In May 2009, struggling car company SsangYong, acquired by a consortium of banks and private investors, announced it was laying off more than 2,600 people, or about 40 percent of its workforce.
This was the beginning of the occupation of the factory and a 77-day strike that ended in clashes between strikers armed with slingshots and steel pipes and riot police wielding rubber bullets and tasers.
Many union members were badly beaten and some were jailed.
‘Many people lost their lives’
The struggle did not end here.
Five years later, union leader Lee Chang-kun staged a 100-day sit-in above the factory chimney to protest a ruling in Ssangyong’s favor against the strikers.
He was supplied with food by supporters from a basket tied to a rope and suffered a hallucination of the tent rope transforming into a writhing snake.
Lee told AFP that some people who experienced the disturbance had difficulty discussing the “squid game” because of the trauma.
The fallout from the strike, as well as a lengthy legal battle, caused significant financial and mental stress for workers and their families, resulting in about 30 deaths due to suicide and stress-related issues, Lee said.
“Many people have lost their lives. People had to suffer for a long time,” he said.
He clearly remembers police helicopters circling overhead, causing strong winds that blew workers’ raincoats off.
Lee said he felt he could not give up.
“We were seen as incompetent breadwinners and old labor activists who had lost their minds,” he said.
“The police continued to beat us even after we fell unconscious – this happened at our workplace, and it was broadcast for many people to see.”
Lee said that he was influenced by the scenes in the first season of “Squid Game” where Gi-hun struggles not to betray his fellow competitors.
But he wishes the show had inspired real-life change for workers in a country with economic inequality, strained industrial relations and deeply polarized politics.
“Despite being widely discussed and consumed, it is disappointing that we have not engaged these conversations with more beneficial outcomes,” he said.
‘Shadow of state violence’
The success of “Squid Game” in 2021 left him feeling “empty and disappointed”.
“At the time, it felt like the story of the Ssangyong workers had been commodified in the series,” Lee told AFP.
“Squid Game,” the streaming platform’s most-watched series ever, has been hailed alongside the Oscar-winning “Parasite” and K-pop stars as part of the “Korean Wave,” highlighting the country’s status as a global cultural superpower. Is seen as a symbol of emergence in. As bts.
But its second season comes as the Asian democracy finds itself embroiled in its worst political turmoil in decades, triggered by conservative President Yoon Suk Yeol’s failed attempt this month to impose martial law.
Yoon has since been impeached and suspended from duties pending the Constitutional Court’s decision.

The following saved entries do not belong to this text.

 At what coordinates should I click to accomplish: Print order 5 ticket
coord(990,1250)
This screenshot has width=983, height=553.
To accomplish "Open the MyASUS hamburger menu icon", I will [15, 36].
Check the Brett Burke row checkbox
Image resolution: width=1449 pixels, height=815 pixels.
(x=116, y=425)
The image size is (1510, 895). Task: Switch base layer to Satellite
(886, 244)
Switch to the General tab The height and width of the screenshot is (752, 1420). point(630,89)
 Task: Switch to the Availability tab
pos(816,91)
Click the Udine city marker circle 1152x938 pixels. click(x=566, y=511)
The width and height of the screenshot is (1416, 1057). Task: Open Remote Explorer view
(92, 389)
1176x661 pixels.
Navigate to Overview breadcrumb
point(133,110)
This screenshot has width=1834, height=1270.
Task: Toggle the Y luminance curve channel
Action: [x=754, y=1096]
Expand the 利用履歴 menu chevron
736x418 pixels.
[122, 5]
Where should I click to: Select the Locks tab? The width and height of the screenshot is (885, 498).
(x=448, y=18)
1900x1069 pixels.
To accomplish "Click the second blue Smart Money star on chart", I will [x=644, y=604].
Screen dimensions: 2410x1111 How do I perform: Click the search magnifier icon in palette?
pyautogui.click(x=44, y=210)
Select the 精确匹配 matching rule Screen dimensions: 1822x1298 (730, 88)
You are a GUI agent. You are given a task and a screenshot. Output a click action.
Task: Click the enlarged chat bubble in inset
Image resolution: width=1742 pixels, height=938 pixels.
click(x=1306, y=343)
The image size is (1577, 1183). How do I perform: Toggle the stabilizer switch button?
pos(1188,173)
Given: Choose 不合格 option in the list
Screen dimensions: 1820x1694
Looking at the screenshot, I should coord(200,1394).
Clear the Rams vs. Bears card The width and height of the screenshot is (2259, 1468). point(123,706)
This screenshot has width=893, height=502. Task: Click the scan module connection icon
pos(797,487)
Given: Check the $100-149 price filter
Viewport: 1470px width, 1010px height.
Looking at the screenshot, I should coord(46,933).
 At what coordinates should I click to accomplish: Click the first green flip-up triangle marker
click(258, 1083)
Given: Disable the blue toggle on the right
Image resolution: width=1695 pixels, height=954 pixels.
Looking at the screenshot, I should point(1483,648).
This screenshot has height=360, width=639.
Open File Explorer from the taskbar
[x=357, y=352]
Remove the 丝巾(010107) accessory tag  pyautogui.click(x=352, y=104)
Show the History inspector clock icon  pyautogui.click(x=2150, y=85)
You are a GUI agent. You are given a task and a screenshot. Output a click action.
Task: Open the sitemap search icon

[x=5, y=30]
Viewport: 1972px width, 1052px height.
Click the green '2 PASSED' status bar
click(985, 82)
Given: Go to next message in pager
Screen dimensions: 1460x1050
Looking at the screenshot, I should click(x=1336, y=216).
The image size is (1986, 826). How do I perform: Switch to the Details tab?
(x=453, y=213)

Yoon’s shock decision was followed by a letter saying the declaration of martial law risked sending the Korean wave “into the abyss,” including about 3,000 people from the film industry, including “Parasite” director Bong Joon-ho.
Vladimir Tikhonov, a professor of Korean studies at the University of Oslo, told AFP that some of South Korea’s most successful cultural products highlight state and capitalist violence.
“This is a remarkable and interesting phenomenon – we still live in the shadow of state violence, and this state violence is a recurring theme in highly successful cultural products.”
(This story has not been edited by NDTV staff and is auto-generated from a syndicated feed.)